*** Block opens ***

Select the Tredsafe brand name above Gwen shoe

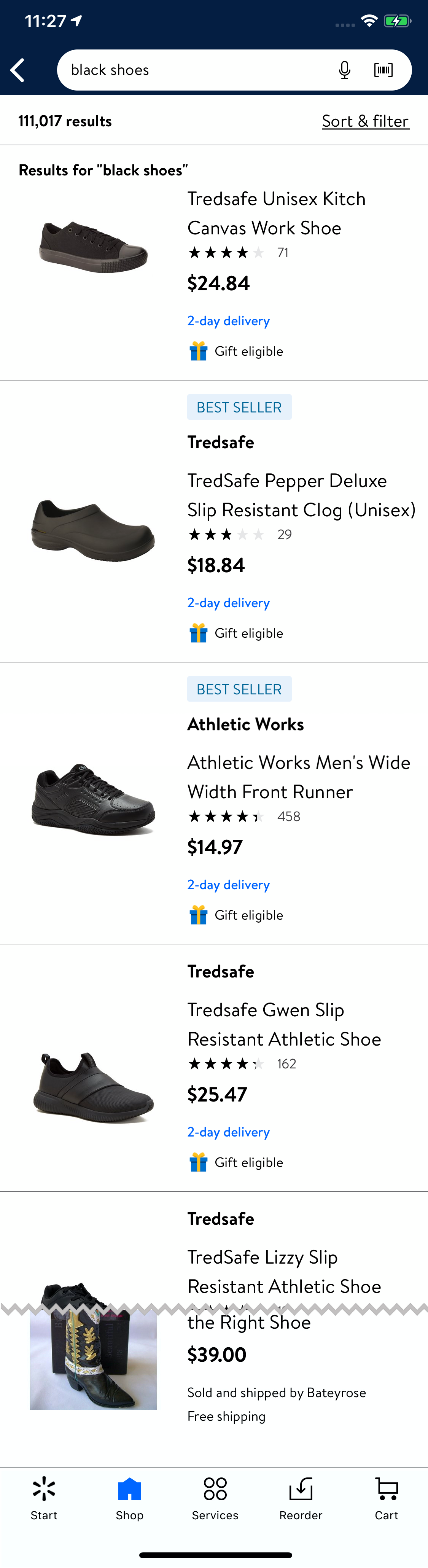[220, 971]
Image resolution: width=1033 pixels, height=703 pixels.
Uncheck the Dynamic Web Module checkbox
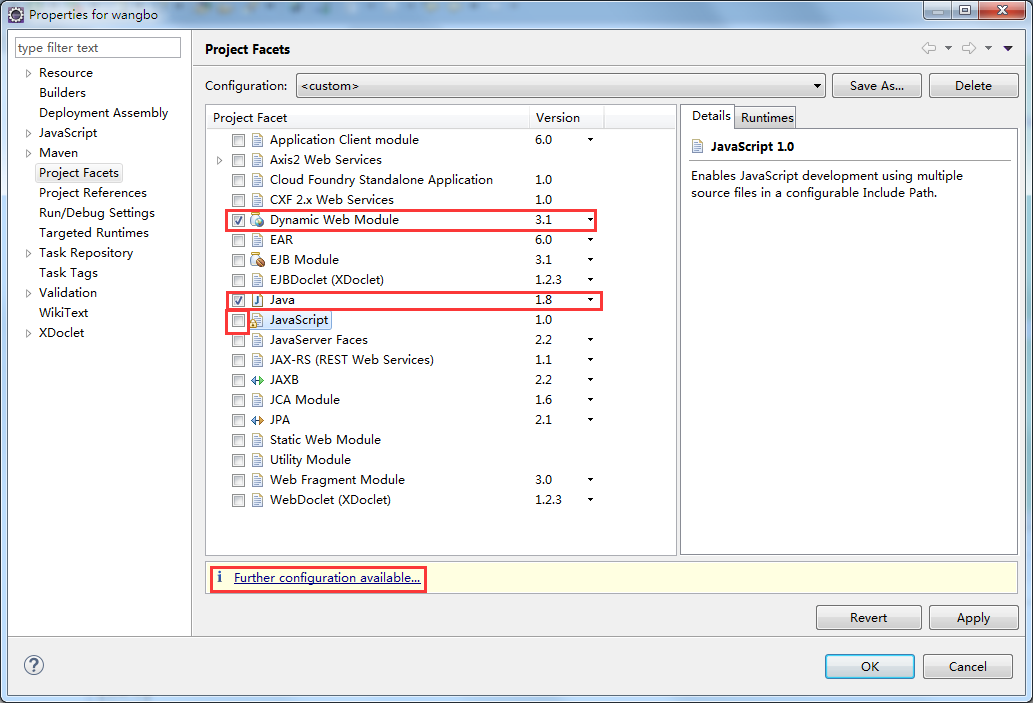[238, 220]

*** Block closes ***

*Your goal*.
Would you transcribe each of the entries exactly, skipping the pictures?

*Answer for the task*.
Select the Tredsafe brand name above Gwen shoe

[220, 971]
Image resolution: width=1033 pixels, height=703 pixels.
Uncheck the Dynamic Web Module checkbox
[238, 220]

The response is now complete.